ПРЕДОСТАВЛЕННЫЙ ОТРЫВОК
•••••

Офицер Толстошеий минутку подумал и кивнул.

Это было еще до появления Uber, поэтому звони, звони, звони, придурок! пока они не передумали. Такси «пьяномобиль» остановилось рядом со мной, я помахал рукой скучившимся рядом сотрудникам Adchemy, офицерам Кляйн и Толстошеему и отчалил. Через $80 я был в Колл Вэлли, Сан-Франциско, в холодных недрах выстроенного в Викторианскую эпоху дома, в котором я жил вместе с двумя девчонками-хиппи.

Я прожил в Силиконовой долине всего неделю и вынес для себя такой урок: если хочешь быть предпринимателем в сфере стартапов, научись вести переговоры с позиции слабого. Вскоре мне придется вести переговоры в более щекотливых ситуациях, нежели убеждать копа разрешить сесть в такси. То же самое придется делать вам, если решите ввязаться в стартаповскую игру.


На следующее утро я был не в похмелье – продолжал оставаться слегка пьяным. После обеда была назначена встреча сотрудников, где вся компания полностью собиралась, чтобы узнать о новых сделках и членах коллектива и послушать корпоративную пропаганду гендиректора Мурти Нукала. Я просто обязан был быть там, иначе коллеги рапортовали бы о пропавшем без вести, а я бы выглядел полным размазней. Мой умирающий мозг не сразу сообразил, что машина оставалась все еще где-то в Сан-Матео. Через $130 и чересчур много солнечного света я стоял возле моего четырехколесного баварского скакуна на сцене вчерашнего триумфа над верховенством закона. А еще через пятнадцать минут прибыл с допустимым пятиминутным опозданием на встречу коллектива.

•••••

ИСХОДНЫЕ ДАННЫЕ

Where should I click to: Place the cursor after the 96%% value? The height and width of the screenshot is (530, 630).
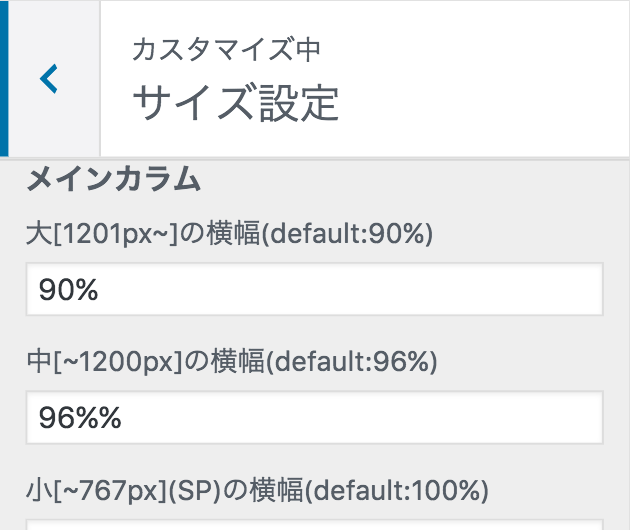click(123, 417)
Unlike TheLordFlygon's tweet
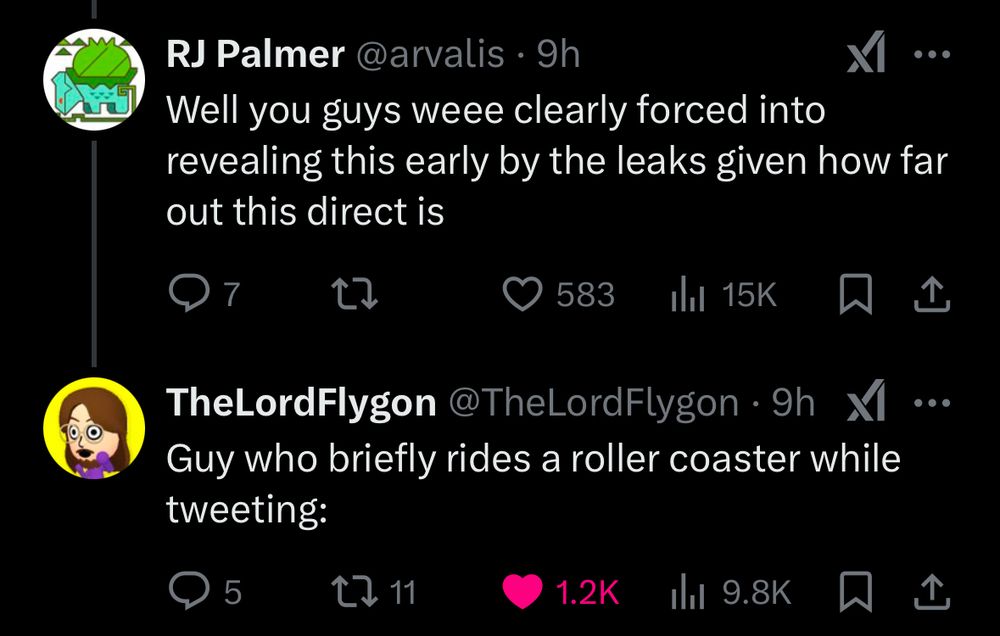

•••••

УСЛОВИЕ ЗАДАНИЯ
Можете дословно повторить часть отрывка о первой неделе в Силиконовой долине между словами «Это было еще» и «вместе с двумя девчонками-хиппи.», включая их? Список представляет собой отдельный материал.

ОТВЕТ
Это было еще до появления Uber, поэтому звони, звони, звони, придурок! пока они не передумали. Такси «пьяномобиль» остановилось рядом со мной, я помахал рукой скучившимся рядом сотрудникам Adchemy, офицерам Кляйн и Толстошеему и отчалил. Через $80 я был в Колл Вэлли, Сан-Франциско, в холодных недрах выстроенного в Викторианскую эпоху дома, в котором я жил вместе с двумя девчонками-хиппи.